El final de Rosalía parece cada vez más cercano y aunque Mar es oficialmente la sospechosa de su envenenamiento, Pablo aún alberga serias dudas sobre su culpabilidad. Pero la inminente muerte de su matriarca, no es el único terremoto que sacude a los Cortázar. La enigmática Julia ha irrumpido en sus vidas y viene dispuesta a reclamar lo que es suyo. Para ello no dudará en acercarse a Paula y Gustavo lo que desencadenará un nuevo juego de alianzas e intereses en las Bodegas Cortázar. La llegada de la heredera, parece remover los cimientos de la familia, pero Emma descubrirá una nueva verdad oculta durante años. Algo que afecta muy de cerca a Carlos.

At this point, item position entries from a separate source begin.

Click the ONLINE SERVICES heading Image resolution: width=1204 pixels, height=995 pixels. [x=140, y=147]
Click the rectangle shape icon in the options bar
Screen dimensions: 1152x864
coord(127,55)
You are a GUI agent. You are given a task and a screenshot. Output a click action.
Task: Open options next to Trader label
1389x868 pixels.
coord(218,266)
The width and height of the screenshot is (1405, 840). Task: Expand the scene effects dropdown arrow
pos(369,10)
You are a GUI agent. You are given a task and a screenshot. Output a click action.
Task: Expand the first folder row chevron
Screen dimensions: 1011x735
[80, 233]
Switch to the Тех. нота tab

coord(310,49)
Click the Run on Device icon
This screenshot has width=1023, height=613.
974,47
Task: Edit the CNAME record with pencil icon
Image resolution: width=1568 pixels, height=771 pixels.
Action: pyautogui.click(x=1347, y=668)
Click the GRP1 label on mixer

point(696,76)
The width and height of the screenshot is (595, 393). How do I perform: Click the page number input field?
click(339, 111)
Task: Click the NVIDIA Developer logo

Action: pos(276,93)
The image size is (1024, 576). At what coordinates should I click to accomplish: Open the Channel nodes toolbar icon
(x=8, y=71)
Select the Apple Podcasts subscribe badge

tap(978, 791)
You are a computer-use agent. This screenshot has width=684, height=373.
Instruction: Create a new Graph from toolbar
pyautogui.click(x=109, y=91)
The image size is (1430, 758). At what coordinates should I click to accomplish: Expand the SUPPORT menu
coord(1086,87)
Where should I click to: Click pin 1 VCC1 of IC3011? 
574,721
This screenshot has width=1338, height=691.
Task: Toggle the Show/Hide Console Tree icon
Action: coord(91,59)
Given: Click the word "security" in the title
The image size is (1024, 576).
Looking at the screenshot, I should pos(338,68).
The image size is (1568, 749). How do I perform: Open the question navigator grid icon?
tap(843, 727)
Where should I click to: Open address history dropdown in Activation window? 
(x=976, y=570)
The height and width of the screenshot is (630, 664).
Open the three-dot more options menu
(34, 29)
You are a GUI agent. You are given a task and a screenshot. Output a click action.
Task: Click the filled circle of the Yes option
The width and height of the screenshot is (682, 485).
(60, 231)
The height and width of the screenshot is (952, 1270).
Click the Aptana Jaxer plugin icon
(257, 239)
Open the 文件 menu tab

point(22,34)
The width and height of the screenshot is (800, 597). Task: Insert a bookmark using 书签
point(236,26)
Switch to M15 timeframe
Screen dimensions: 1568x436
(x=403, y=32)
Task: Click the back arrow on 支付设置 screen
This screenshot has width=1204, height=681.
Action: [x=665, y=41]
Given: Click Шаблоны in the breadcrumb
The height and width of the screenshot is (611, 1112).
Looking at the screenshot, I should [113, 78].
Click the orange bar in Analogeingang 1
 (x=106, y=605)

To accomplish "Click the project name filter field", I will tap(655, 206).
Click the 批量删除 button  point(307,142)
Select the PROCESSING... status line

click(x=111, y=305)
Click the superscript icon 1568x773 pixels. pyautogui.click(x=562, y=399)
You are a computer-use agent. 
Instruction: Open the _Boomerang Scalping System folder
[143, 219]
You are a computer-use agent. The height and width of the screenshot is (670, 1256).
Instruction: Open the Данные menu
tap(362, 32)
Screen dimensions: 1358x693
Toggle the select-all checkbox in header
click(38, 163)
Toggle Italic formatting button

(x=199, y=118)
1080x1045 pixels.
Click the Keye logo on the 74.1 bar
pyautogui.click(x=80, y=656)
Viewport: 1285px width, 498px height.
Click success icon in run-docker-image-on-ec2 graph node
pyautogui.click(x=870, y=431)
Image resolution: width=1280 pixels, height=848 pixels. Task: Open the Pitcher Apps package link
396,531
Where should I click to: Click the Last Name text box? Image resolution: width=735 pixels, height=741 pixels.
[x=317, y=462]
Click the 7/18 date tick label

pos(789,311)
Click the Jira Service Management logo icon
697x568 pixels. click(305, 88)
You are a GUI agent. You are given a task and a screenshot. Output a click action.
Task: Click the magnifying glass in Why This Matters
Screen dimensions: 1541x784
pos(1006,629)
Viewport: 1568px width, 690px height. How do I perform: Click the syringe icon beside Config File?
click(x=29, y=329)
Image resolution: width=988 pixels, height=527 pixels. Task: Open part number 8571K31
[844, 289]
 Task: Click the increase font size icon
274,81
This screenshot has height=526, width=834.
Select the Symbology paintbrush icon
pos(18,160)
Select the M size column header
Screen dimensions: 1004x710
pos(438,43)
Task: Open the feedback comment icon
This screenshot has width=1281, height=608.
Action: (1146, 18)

Mientras, los Reverte viven días claves. El futuro de Lucía está a punto de resolverse en un juicio en el que el testimonio de Miguel ha provocado que su familia le dé la espalda. Raúl hará lo imposible por evitar que la resolución del juez le implique en la causa. En un momento crítico para todos, Sofía recibe una oferta para vender las bodegas Reverte. ¿Desprenderse del negocio por el que tanto han luchado supondrá al fin la solución a todos sus problemas?